By Jackie Wattles, CNN

The hunt for planets that could harbor life may have just narrowed dramatically.

Scientists had long hoped and theorized that the most common type of star in our universe — called an M dwarf — could host nearby planets with atmospheres, potentially rich with carbon and perfect for the creation of life. But in a new study of a world orbiting an M dwarf 66 light-years from Earth, researchers found no indication such a planet could hold onto an atmosphere at all.
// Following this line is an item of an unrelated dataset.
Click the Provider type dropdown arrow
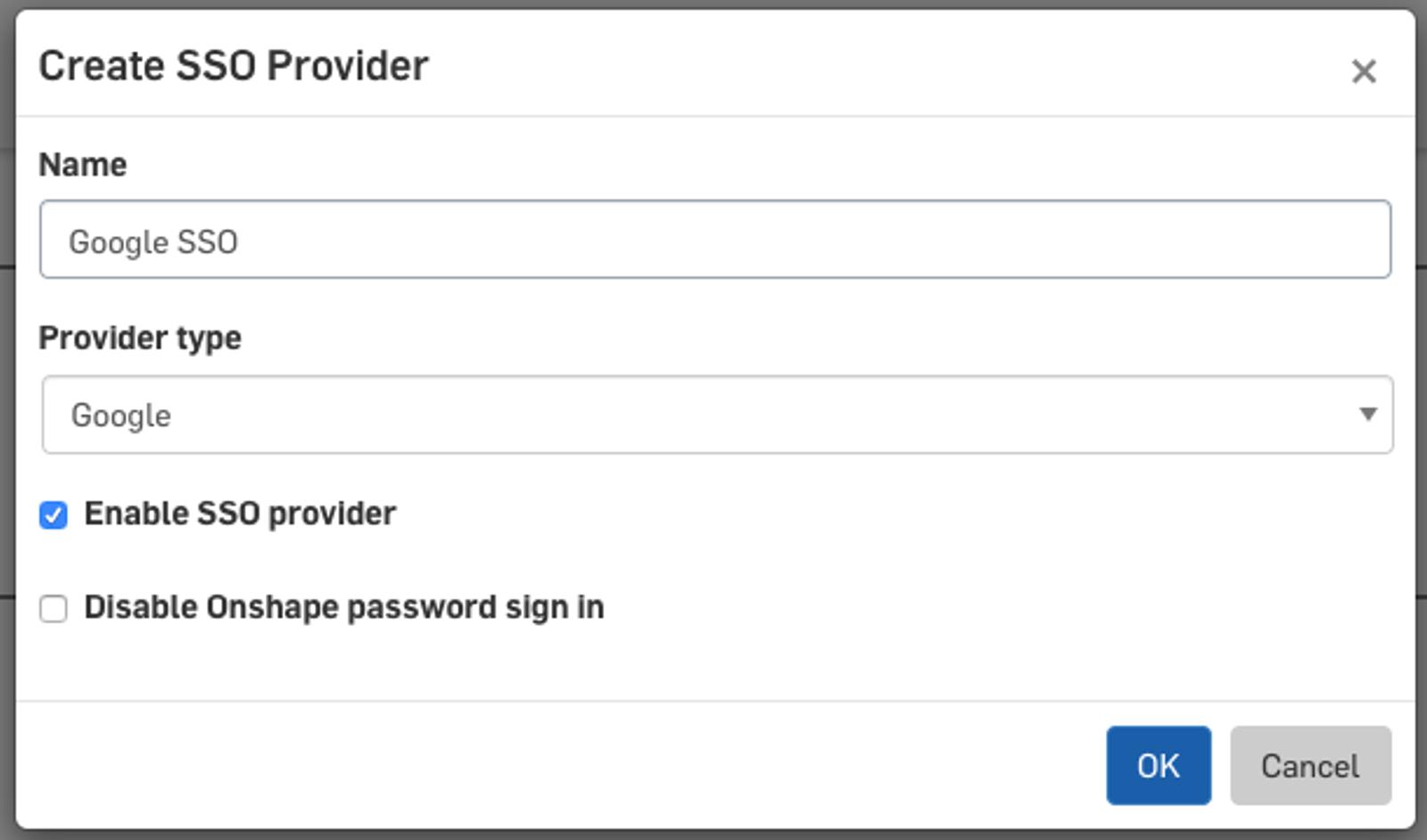Viewport: 1427px width, 840px height. click(1367, 414)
Without a carbon-rich atmosphere, it’s unlikely a planet would be hospitable to living things. Carbon molecules are, after all, considered the building blocks of life. And the findings don’t bode well for other types of planets orbiting M dwarfs, said study coauthor Michelle Hill, a planetary scientist and a doctoral candidate at the University of California, Riverside.

“The pressure from the star’s radiation is immense, enough to blow a planet’s atmosphere away,” Hill said in a post on the university’s website.

M dwarf stars are known to be volatile, sputtering out solar flares and raining radiation on nearby celestial bodies.

But for years, the hope had been that fairly large planets orbiting near M dwarfs could be in a Goldilocks environment, close enough to their small star to keep warm and large enough to cling onto its atmosphere.

The nearby M dwarf, however, could be too intense to keep the atmosphere intact, according to the new study, which was published in The Astrophysical Journal Letters.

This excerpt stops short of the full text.